Г.В. Несомненно. Я думаю, что если брать крайности, то не только в кругах священнослужителей, но и в обществе взгляд на Пушкина может быть полярным. Для кого-то это человек, который нашел в себе силы соответствовать своему таланту, и — поскольку талант велик — сумел сказать что-то такое, чем мы сегодня, спустя много лет, живём, и в этом смысле, исполнив свой долг, он исполнил его и перед Богом. Я об этом говорю, даже не вдаваясь в подробности рассказа о том, что он на смертном одре вел себя как христианин самым высоким образом, вплоть до прощения Дантеса. Это один вариант восприятия Пушкина — как человека Божьего. Наряду с подходом к Пушкину, как к православному христианину, есть и другое — образ Пушкина в молодые годы. Сразу вспоминается "Гаврилиада" как попытка превратить церковную историю в некий балаган, и ряд стихотворений, которые совсем не соответствуют поведению и облику христианина. Подобные факты биографии поэта заставляют других считать, что он — чуть ли не исчадие ада, которое никак не может претендовать на звание не то что христианского поэта, а просто христианина. Но мне думается, что если и ту, и другую точку зрения доводить до крайности, то получится абсурд. Надо учитывать и эпоху, когда он родился, и среду, в которой проходило его образование, и воспитание,— и тогда становится понятным, что Пушкин в своей жизни совершил подвиг и поднялся над своими слабостями за счет творчества и драмы, которую осознал и принял. То, что он, безусловно, человек светлый, у меня не вызывает сомнений.
Архимандрит Зинон, которого вы уже упоминали, строит монастырь на новом месте, и я уверен, что с течением времени этот монастырь будет достоин старых монастырей, которые нам хорошо известны, потому что важен образ жизни и важно желание утвердить определенный монашеский христианский образ жизни. Если не получается в старых стенах, то надо сделать это в новых. Тем более, что Зинон был первым, кто отказался подчинить монастырю храм с фресками XIV века, поскольку понимал, что будут служить так, что неизбежно нанесут вред этому уникальному памятнику. Архимандрит Зинон предложил служить без кадила и без свечей, что, естественно, оказывалось бы проблемой для прихожан… Вот он доказывает свою веру тем, что служит в монастыре, который заново отстраивается.
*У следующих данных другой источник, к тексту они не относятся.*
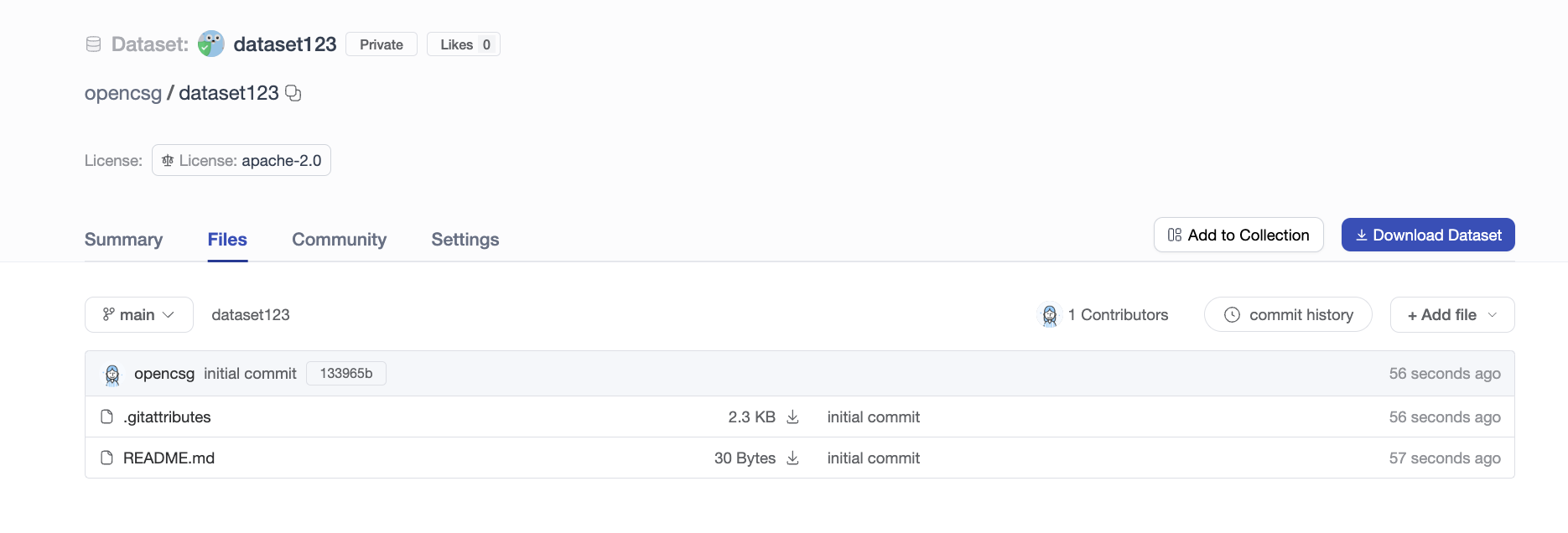This screenshot has width=1568, height=533.
Task: Click the apache-2.0 license tag
Action: click(241, 161)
Есть ещё один удивительный человек, это игумен Филаврий, который изначально был насельником одного из псковских монастырей, но когда там возник целый ряд серьёзных проблем, он поступил точно так же — ушёл в полуразрушенную церковь, отстроил ее своими руками, при минимальной помощи со стороны, и вокруг постепенно растёт монастырь. Место глухое, туда доезжают только свои, чужих не заманить, да и не выжить им там, в тех условиях службы, когда он в сутки по 5, по 6 часов проводит на молитве, и делает это совершенно удивительно и цельно. Такие примеры есть. И если говорить о позиции музея-заповедника, то мне близка позиция этих священников. Я рад, что они есть, мне всегда легко молиться с ними, потому что нет рядом каких-то мирских проблем, которые мешают молитве, службе.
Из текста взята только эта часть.